Start of Data section

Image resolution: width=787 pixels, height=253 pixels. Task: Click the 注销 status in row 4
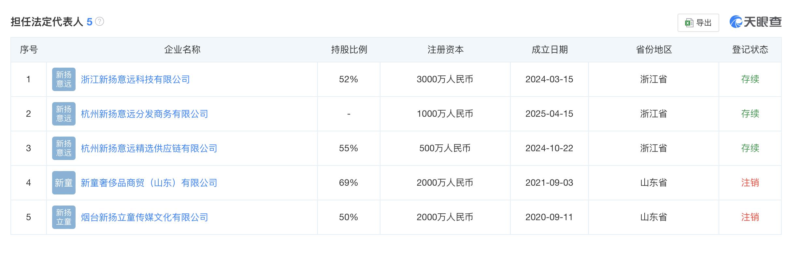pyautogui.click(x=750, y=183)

End of Data section
Start of Data section

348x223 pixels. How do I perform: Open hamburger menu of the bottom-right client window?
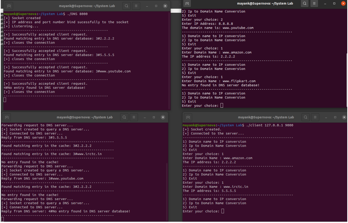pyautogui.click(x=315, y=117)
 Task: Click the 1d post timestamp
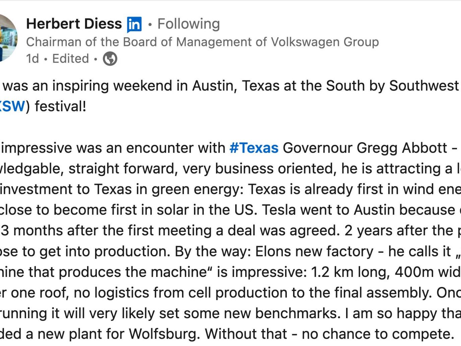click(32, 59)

End of Data section

§ Direction
Please identify every line above that contains the string "Task" and copy each of those lines in full. Matches must have the same capitalization.

§ Answer for this exercise
Image resolution: width=787 pixels, height=253 pixels. Task: Click the 注销 status in row 4
 Task: Click the 1d post timestamp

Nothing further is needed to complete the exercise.